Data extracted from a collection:
◆ ◆ ◆ ◆

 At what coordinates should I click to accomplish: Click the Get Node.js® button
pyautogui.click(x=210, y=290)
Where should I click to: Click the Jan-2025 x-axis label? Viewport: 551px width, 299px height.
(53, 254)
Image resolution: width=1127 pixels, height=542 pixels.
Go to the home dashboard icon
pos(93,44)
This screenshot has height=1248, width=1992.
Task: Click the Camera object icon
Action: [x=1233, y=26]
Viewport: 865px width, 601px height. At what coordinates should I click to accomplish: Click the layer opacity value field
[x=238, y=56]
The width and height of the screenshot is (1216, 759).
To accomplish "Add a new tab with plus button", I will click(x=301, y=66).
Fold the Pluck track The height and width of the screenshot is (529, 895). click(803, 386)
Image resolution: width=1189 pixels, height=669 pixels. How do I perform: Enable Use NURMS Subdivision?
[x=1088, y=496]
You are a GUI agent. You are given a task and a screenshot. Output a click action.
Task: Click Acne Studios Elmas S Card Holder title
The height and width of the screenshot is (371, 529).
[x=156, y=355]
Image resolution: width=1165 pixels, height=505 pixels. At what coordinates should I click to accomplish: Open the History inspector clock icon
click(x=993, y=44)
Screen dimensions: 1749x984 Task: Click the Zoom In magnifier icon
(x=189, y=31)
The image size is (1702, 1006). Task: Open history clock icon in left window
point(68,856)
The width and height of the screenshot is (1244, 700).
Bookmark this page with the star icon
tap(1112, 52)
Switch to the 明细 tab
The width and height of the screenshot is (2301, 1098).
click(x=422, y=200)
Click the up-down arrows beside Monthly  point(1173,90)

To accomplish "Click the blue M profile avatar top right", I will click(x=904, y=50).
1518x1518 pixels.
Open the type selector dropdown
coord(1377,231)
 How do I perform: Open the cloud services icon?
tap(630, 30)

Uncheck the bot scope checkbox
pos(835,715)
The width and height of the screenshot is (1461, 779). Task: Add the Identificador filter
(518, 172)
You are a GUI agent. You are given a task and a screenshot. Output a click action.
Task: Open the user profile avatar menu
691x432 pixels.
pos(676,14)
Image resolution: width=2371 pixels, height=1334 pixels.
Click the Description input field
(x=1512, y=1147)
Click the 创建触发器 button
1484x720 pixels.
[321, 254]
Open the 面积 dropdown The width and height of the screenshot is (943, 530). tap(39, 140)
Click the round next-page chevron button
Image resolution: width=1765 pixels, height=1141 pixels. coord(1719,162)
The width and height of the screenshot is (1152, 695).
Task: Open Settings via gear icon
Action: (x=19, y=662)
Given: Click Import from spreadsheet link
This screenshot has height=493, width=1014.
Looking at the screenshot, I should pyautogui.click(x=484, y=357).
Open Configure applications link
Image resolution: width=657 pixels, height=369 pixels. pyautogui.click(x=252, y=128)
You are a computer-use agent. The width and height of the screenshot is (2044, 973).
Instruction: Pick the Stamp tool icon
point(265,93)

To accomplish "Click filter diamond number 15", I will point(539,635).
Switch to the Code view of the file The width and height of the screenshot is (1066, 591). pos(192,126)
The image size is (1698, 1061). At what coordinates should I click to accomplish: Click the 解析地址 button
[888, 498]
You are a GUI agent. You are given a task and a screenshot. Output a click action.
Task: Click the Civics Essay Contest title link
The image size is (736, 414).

◆ ◆ ◆ ◆

Each record must be restated word for word, including the last line.

 At what coordinates should I click to accomplish: Click the Get Node.js® button
pyautogui.click(x=210, y=290)
Where should I click to: Click the Jan-2025 x-axis label? Viewport: 551px width, 299px height.
(53, 254)
Image resolution: width=1127 pixels, height=542 pixels.
Go to the home dashboard icon
pos(93,44)
This screenshot has height=1248, width=1992.
Task: Click the Camera object icon
Action: [x=1233, y=26]
Viewport: 865px width, 601px height. At what coordinates should I click to accomplish: Click the layer opacity value field
[x=238, y=56]
The width and height of the screenshot is (1216, 759).
To accomplish "Add a new tab with plus button", I will click(x=301, y=66).
Fold the Pluck track The height and width of the screenshot is (529, 895). click(803, 386)
Image resolution: width=1189 pixels, height=669 pixels. How do I perform: Enable Use NURMS Subdivision?
[x=1088, y=496]
You are a GUI agent. You are given a task and a screenshot. Output a click action.
Task: Click Acne Studios Elmas S Card Holder title
The height and width of the screenshot is (371, 529).
[x=156, y=355]
Image resolution: width=1165 pixels, height=505 pixels. At what coordinates should I click to accomplish: Open the History inspector clock icon
click(x=993, y=44)
Screen dimensions: 1749x984 Task: Click the Zoom In magnifier icon
(x=189, y=31)
The image size is (1702, 1006). Task: Open history clock icon in left window
point(68,856)
The width and height of the screenshot is (1244, 700).
Bookmark this page with the star icon
tap(1112, 52)
Switch to the 明细 tab
The width and height of the screenshot is (2301, 1098).
click(x=422, y=200)
Click the up-down arrows beside Monthly  point(1173,90)

To accomplish "Click the blue M profile avatar top right", I will click(x=904, y=50).
1518x1518 pixels.
Open the type selector dropdown
coord(1377,231)
 How do I perform: Open the cloud services icon?
tap(630, 30)

Uncheck the bot scope checkbox
pos(835,715)
The width and height of the screenshot is (1461, 779). Task: Add the Identificador filter
(518, 172)
You are a GUI agent. You are given a task and a screenshot. Output a click action.
Task: Open the user profile avatar menu
691x432 pixels.
pos(676,14)
Image resolution: width=2371 pixels, height=1334 pixels.
Click the Description input field
(x=1512, y=1147)
Click the 创建触发器 button
1484x720 pixels.
[321, 254]
Open the 面积 dropdown The width and height of the screenshot is (943, 530). tap(39, 140)
Click the round next-page chevron button
Image resolution: width=1765 pixels, height=1141 pixels. coord(1719,162)
The width and height of the screenshot is (1152, 695).
Task: Open Settings via gear icon
Action: (x=19, y=662)
Given: Click Import from spreadsheet link
This screenshot has height=493, width=1014.
Looking at the screenshot, I should pyautogui.click(x=484, y=357).
Open Configure applications link
Image resolution: width=657 pixels, height=369 pixels. pyautogui.click(x=252, y=128)
You are a computer-use agent. The width and height of the screenshot is (2044, 973).
Instruction: Pick the Stamp tool icon
point(265,93)

To accomplish "Click filter diamond number 15", I will point(539,635).
Switch to the Code view of the file The width and height of the screenshot is (1066, 591). pos(192,126)
The image size is (1698, 1061). At what coordinates should I click to accomplish: Click the 解析地址 button
[888, 498]
You are a GUI agent. You are given a task and a screenshot. Output a click action.
Task: Click the Civics Essay Contest title link
The image size is (736, 414).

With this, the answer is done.